The Words of the Zahedi Family
After some hesitation to attend the alumni event at Barrytown, I finally decided to go. The reason for hesitation was my misunderstanding that UTS Alumni Association was "a church related organization". But it was clarified by Robin Graham as being independent. I did not join a church in 1976 in Iran, rather I joined the "Unification Movement" that claimed to unify all churches and all religions. That is the reason that I offered my suggestion on the nature of the Unificationism, as a new movement or a new religion as a discussion topic. I was pleased when Robin responded that it was an excellent topic and put it in the agenda.
I do not have much connection with the unification movement because of increasing superstitious ideas and practices such as a possessed African member physically abusing members/leaders around the world, ancestor liberation practices, and preaching of superiority of Korean culture, to name a few. However, my belief in essence of unification philosophy is not deterred.

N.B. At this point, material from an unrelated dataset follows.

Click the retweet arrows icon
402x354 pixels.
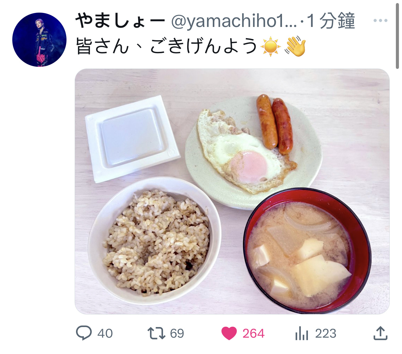coord(157,333)
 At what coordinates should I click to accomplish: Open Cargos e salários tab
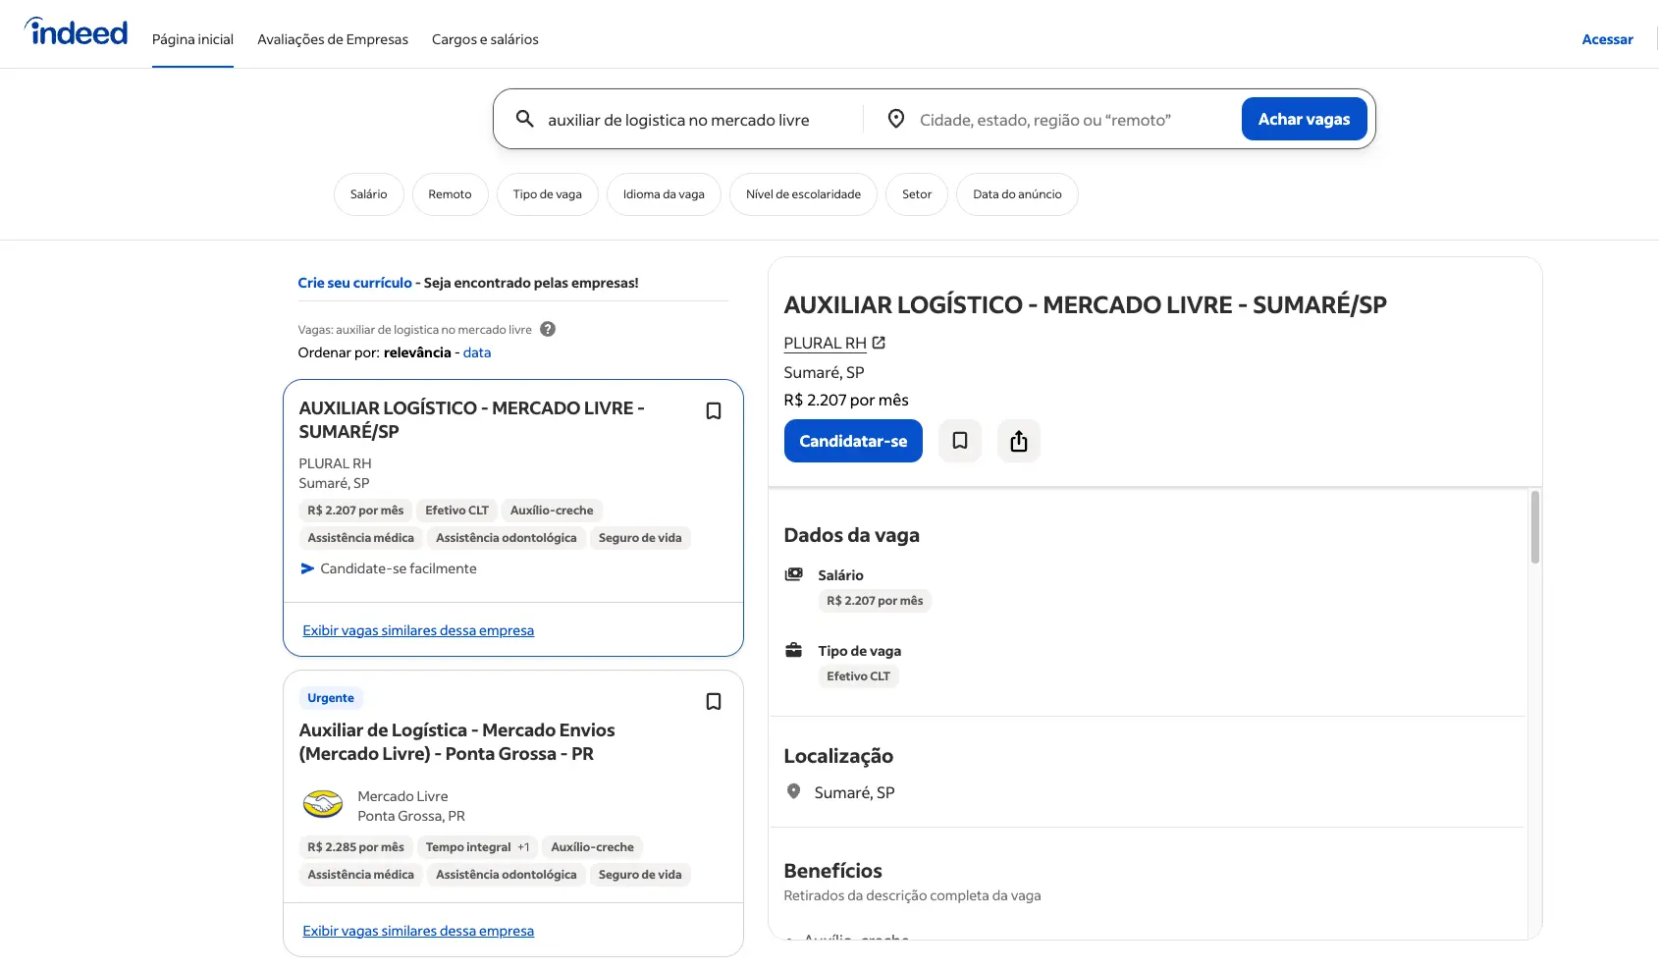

The topic was welcomed by large number of the attendees in the alumni event at Barrytown. I expressed my concern by mentioning my motivation in joining the UM in Iran. Before joining, I attended a conversational English class of the American missionary, discussing a variety of topics including religions. When asked which topic we liked, I responded that the idea of religious unity was most interesting to me. By this response, I became a target to become a member and I did! However, when I came to America, I noticed that the idea of unifying religions was not the purpose. In fact, we became a competitor with other churches and religions instead of facilitating to unify them.
The sessions went very well and the comments by the participants were interesting. I noticed that everyone is concerned about the future of the UM from different points of view. Some expressed sadness about the broken blessings, some emphasized the value of true parents, the messianic nature of the UM and salvation and the change of blood lineage. Some expressed that it is not so important to discuss how we refer to the church or movement, but it is important to attend true parents. There were some participants who agreed that we shouldn't be limited to a church and religion, but should embrace anyone without trying to change their beliefs. One thing that all agreed upon was that eventually it is love that can bring unity and peace for all.
Some of the views indicated that we (as a religious movement) are doing great from the evidence that we have brought so many ministers/religious leaders, professors and other dignitaries to many conferences and they accepted true parents. This could have been the consensus of a weary group in denial, or the belief that for some the status is just fine.
Honestly, I expected more progressive views, to look at our practices while critically asking ourselves, is this movement with such a powerful idea and message in the state that our ideals aspired to? If so, why do so many talented, energetic, intelligent members of the 70's have nothing to do with the movement now?
So, what is my (wishful) thinking for the future of Unificationism? Hopefully, a modern age Saint Paul figure will appear, take the unification message, brush away all the external, cultural and superstitious practices, and then to take the core message and make it, truly and honestly a universal movement. Such a figure might be able to move beyond the limited cultural and religious beliefs and superstitious practices and fulfill the original ideal of God.